— start of PROVIDED RECORDS —

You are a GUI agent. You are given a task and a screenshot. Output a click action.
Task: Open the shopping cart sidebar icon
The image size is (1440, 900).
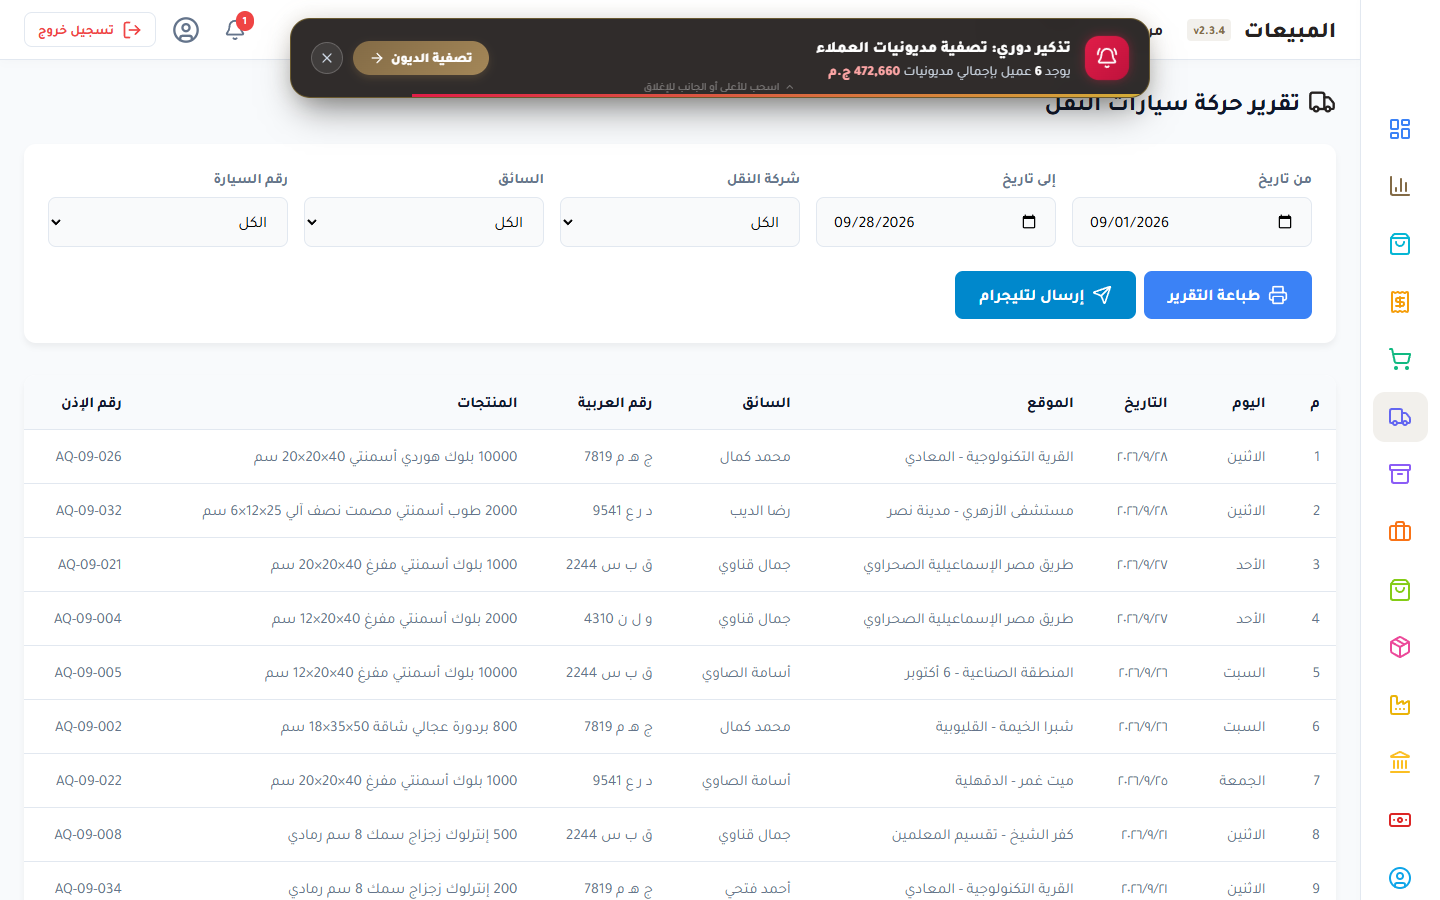click(1400, 359)
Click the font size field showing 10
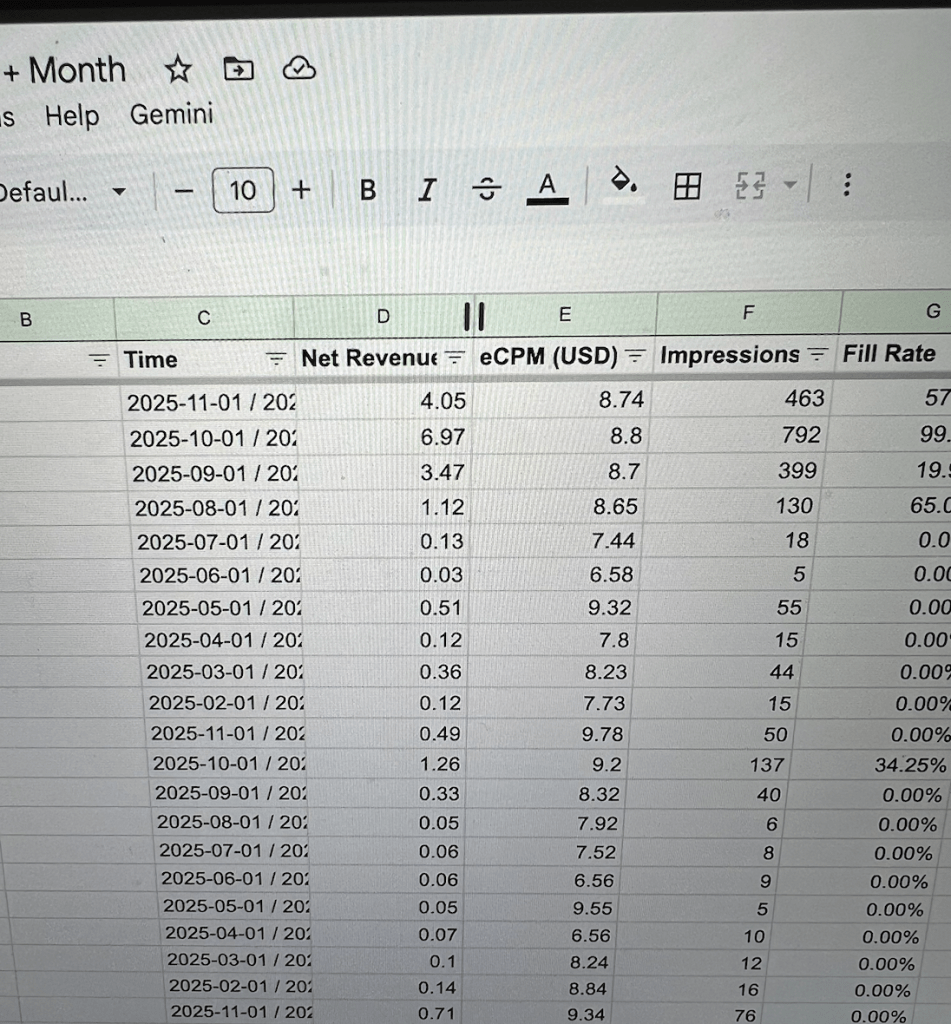The image size is (951, 1024). (243, 190)
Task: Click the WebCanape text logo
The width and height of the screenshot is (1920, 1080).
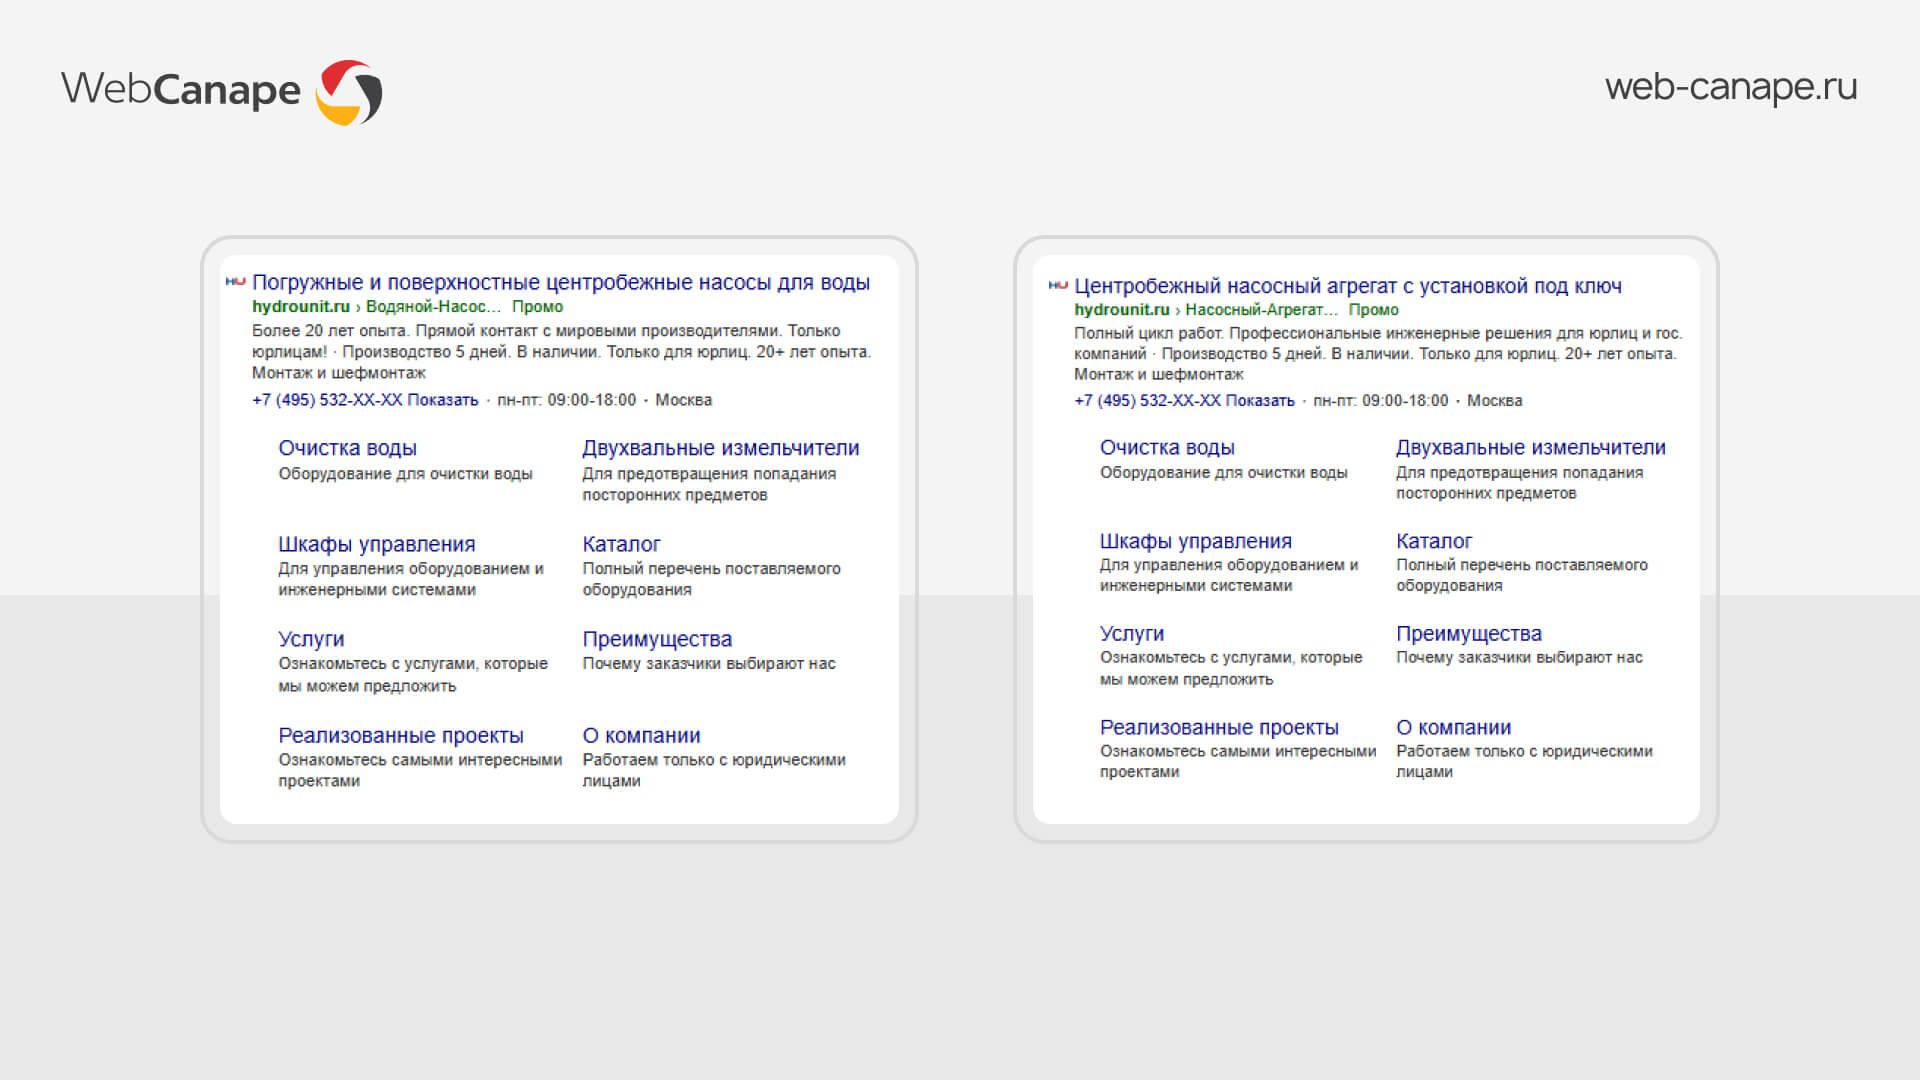Action: (x=180, y=90)
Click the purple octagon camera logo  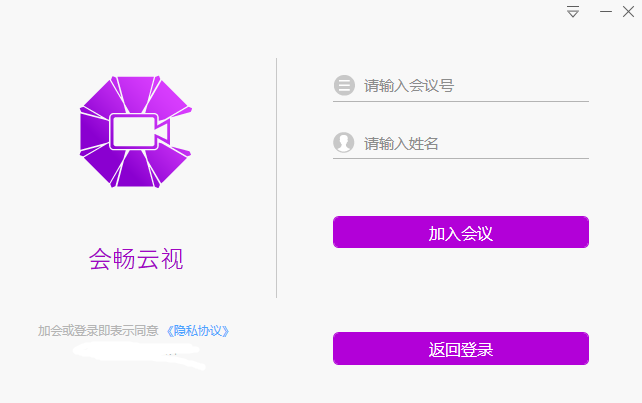coord(136,132)
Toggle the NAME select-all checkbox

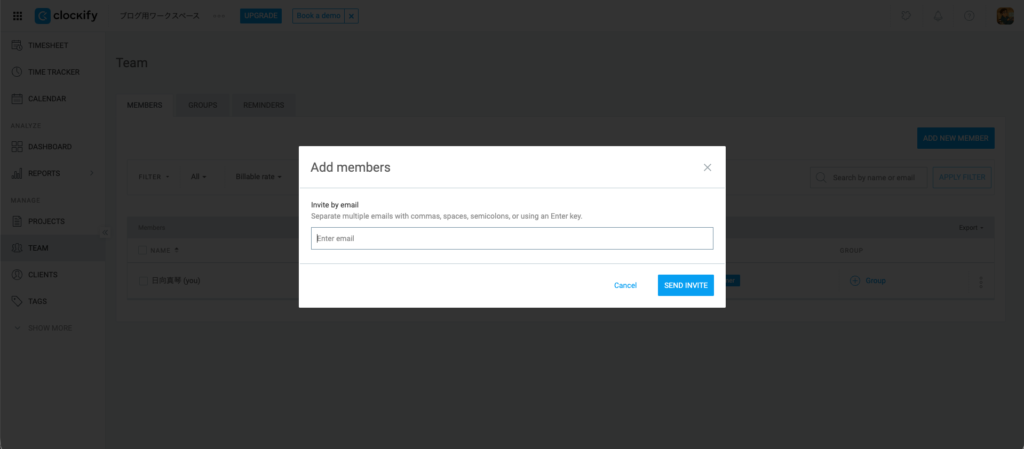coord(141,250)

— end of PROVIDED RECORDS —

**PROBLEM DESCRIPTION**. Please count how many lines of the data above contain the string "screenshot", matching case exactly, and give only that number.

**RESULT OF THE EXERCISE**. 2